Human stories have always been at the heart of disaster films, but a recent release questions whether humans deserve heroic status next to mighty monsters.
Hollywood likes to play fast and loose with our irrational fears in its big budget blockbusters.
In the 1990s it was asteroids (Armageddon, Deep Impact) and aliens (Independence Day). In the noughties, it was machines.
Always at the heart of the films were the human characters standing up to adversity – Bruce Willis blows up that asteroid for his little girl, Will Smith blows up that mothership for his son.
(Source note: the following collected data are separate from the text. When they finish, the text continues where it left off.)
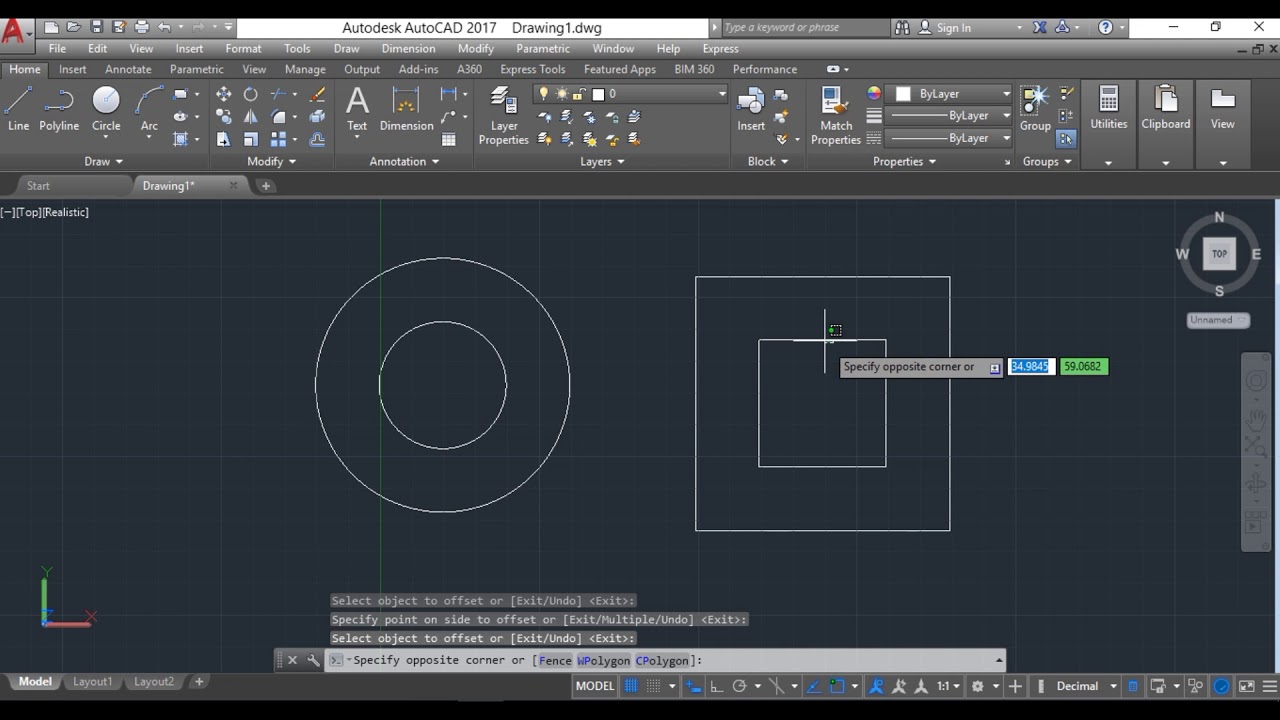The height and width of the screenshot is (720, 1280).
Task: Open the Annotate ribbon tab
Action: point(128,69)
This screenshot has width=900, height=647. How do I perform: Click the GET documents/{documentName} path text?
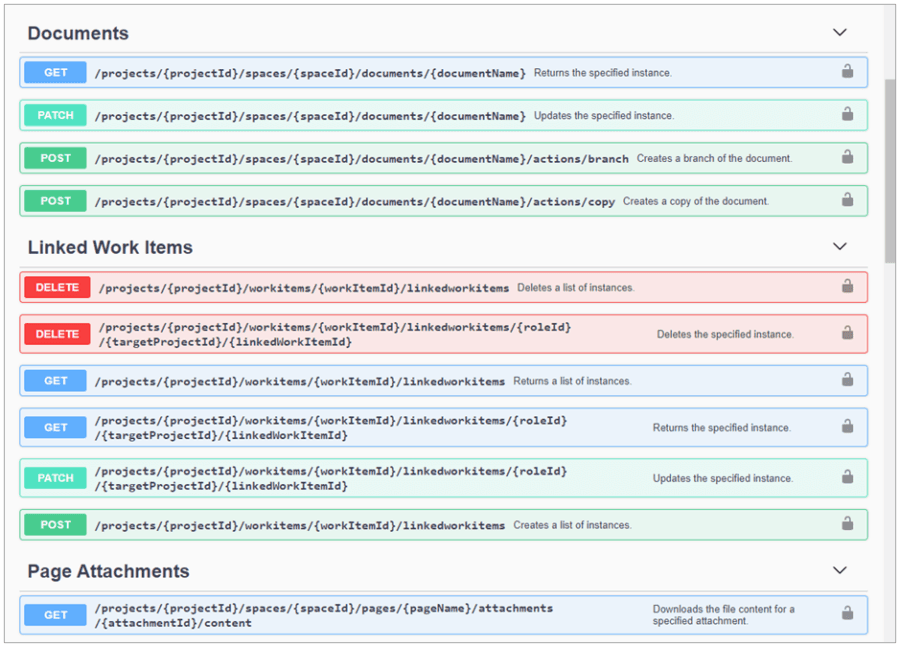click(309, 73)
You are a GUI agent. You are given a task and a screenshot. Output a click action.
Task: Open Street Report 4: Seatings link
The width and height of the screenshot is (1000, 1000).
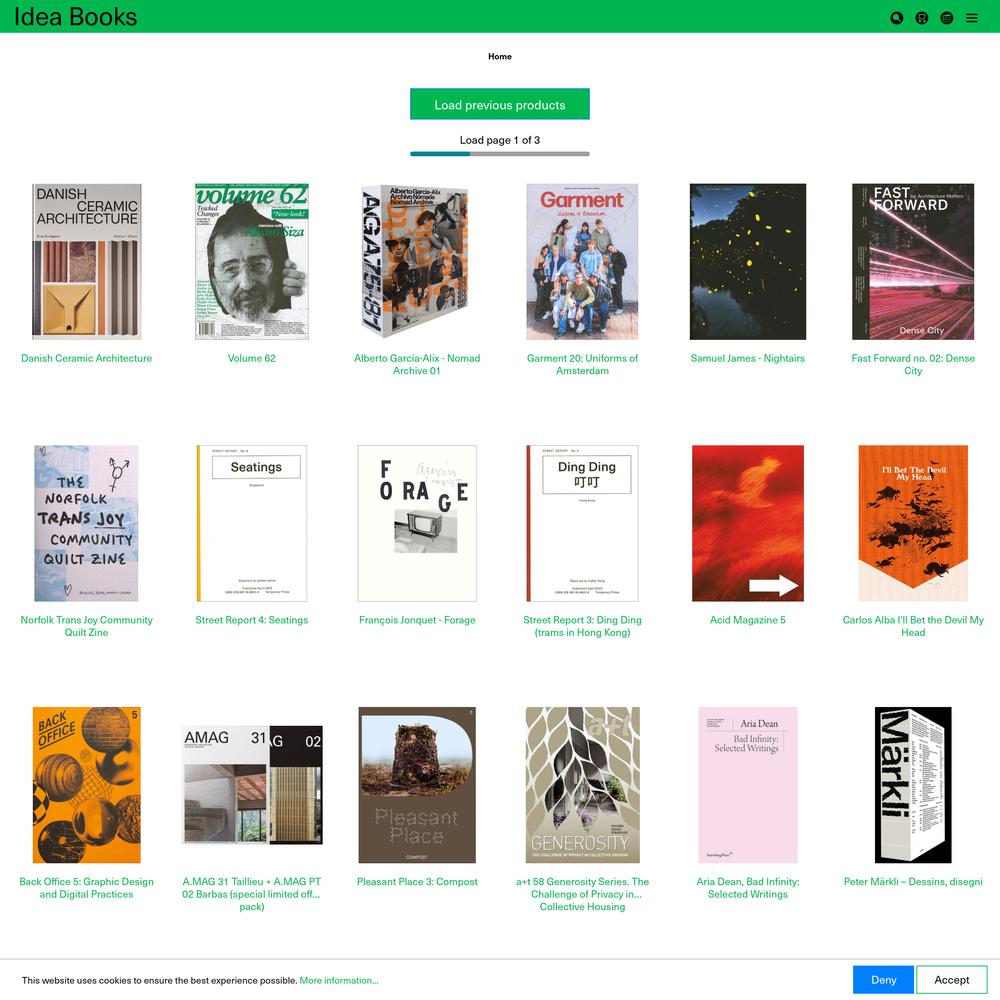pos(252,620)
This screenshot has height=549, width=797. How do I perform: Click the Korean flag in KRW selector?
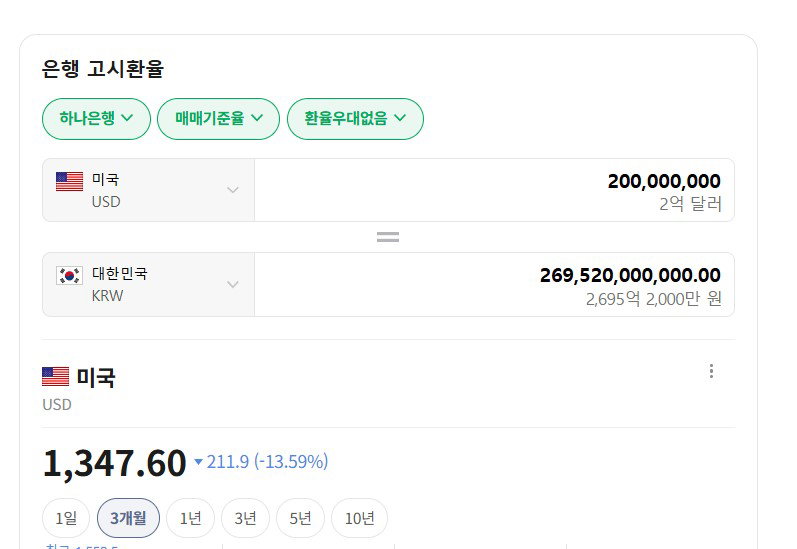(x=69, y=276)
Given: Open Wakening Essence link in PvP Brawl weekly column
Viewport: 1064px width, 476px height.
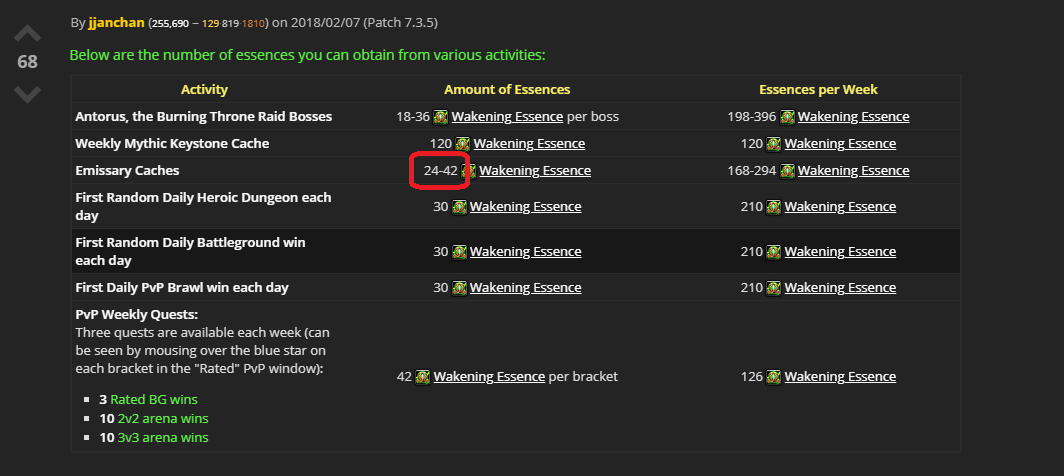Looking at the screenshot, I should (840, 288).
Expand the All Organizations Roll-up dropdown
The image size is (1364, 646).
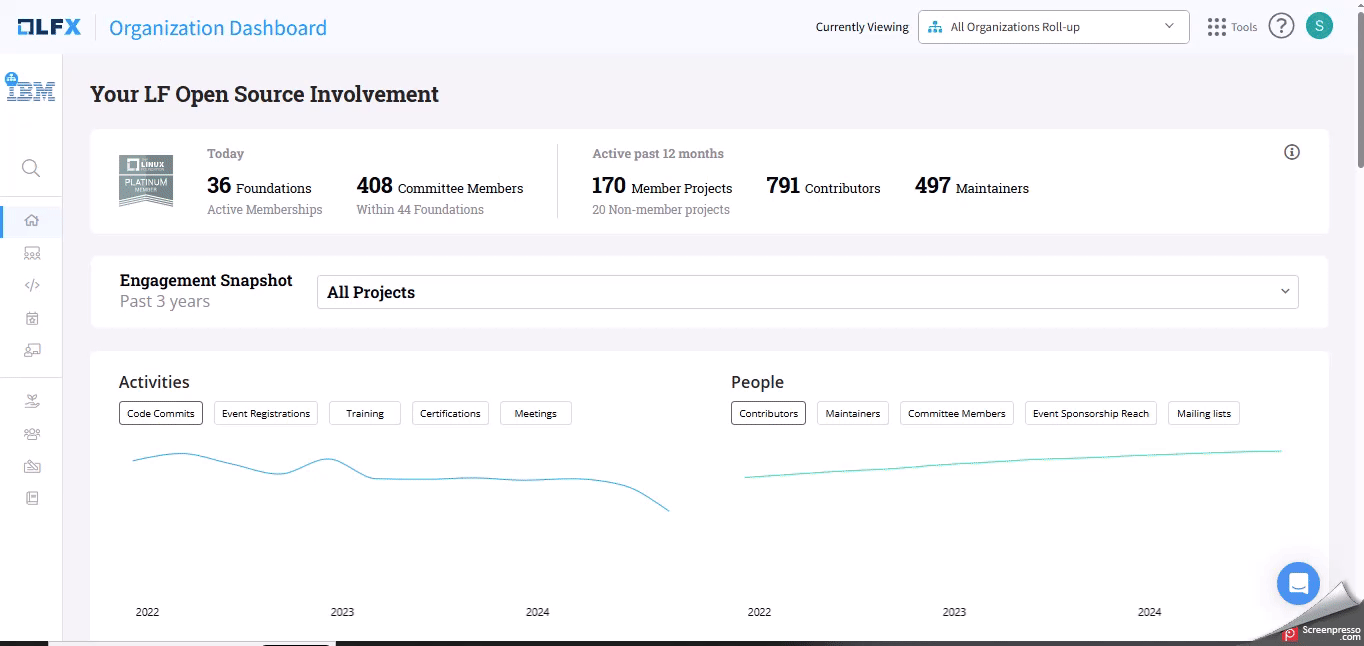point(1053,27)
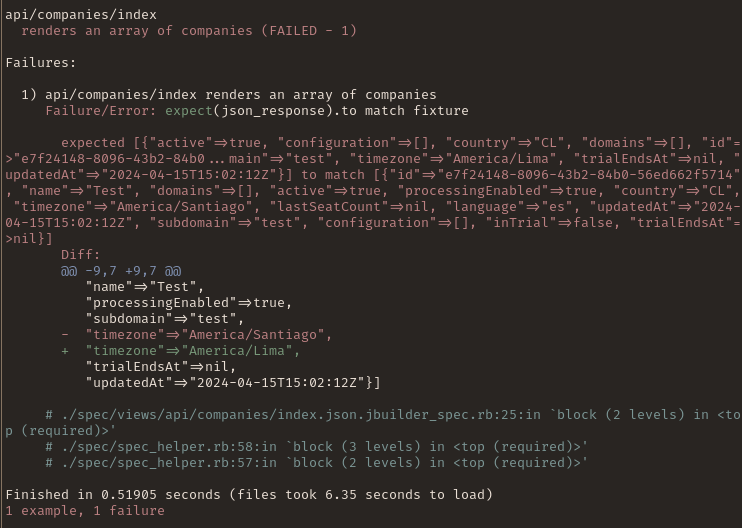Click the green "expect" keyword
Image resolution: width=742 pixels, height=528 pixels.
[189, 111]
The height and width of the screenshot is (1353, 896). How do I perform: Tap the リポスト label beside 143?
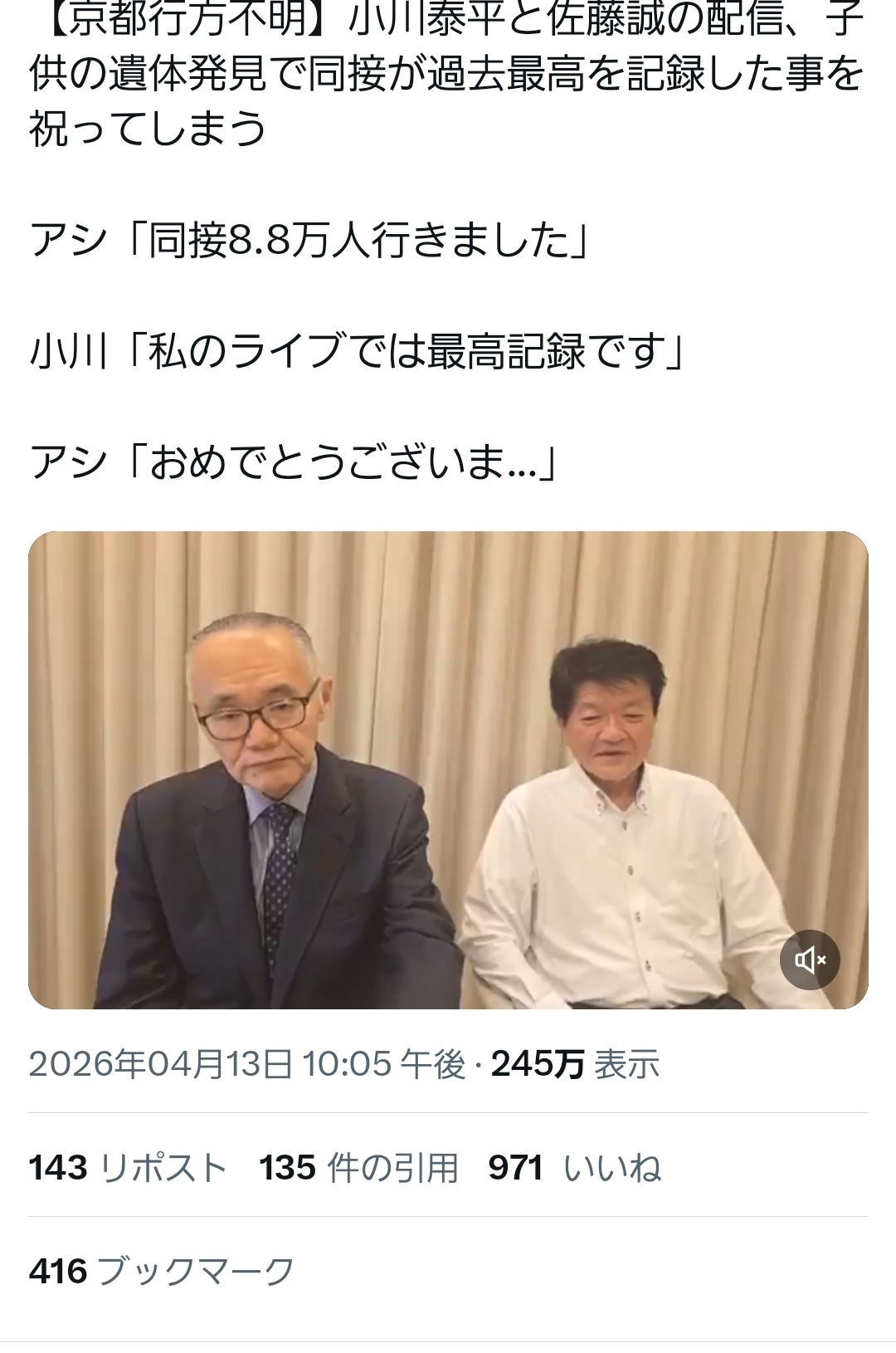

But as audiences demand ever bigger and better threats, what place do cinematic heroes have next to Movieland’s mega monsters?
Even macho action master Michael Bay put people at the heart of his rock-em, sock-em robot film, Transformers (2007).
His mega mechas are the ultimate power, yet puny human Sam Witwicky (Shia Le Beouff) is vital to their survival. Because of their link to Sam, the big ’bots fight to protect humanity, giving it tenuous control over the chaos.
Pacific Rim (2013) had big robots too, pitting them, head to head against the Kaiju – enormous, relentless monsters of the deep with no agenda other than destruction. Still, at the epicenter of Pacific Rim’s thunder is the human duo, Raleigh (Charlie Hunnam) and Mako (Rinko Kikuchi), empowering the human made machines to tame nature. Godzilla (2014) director Gareth Edwards, however, is having none of that malarky. In his monster movie, technology and family story play second fiddle to the one about how we are nature’s plaything.
Exchanging the nuclear anxiety of the original 1970s films for modern anxiety about our place in the food-chain, Godzilla spends a lot of time making sure we know just how pointless we actually are. Starting by irradiating living goddess Juliette Binoche within five minutes of her turning up on screen and ending with Godzilla’s complete indifference to humans, Edwards has no interest in making us feel better about our prospects.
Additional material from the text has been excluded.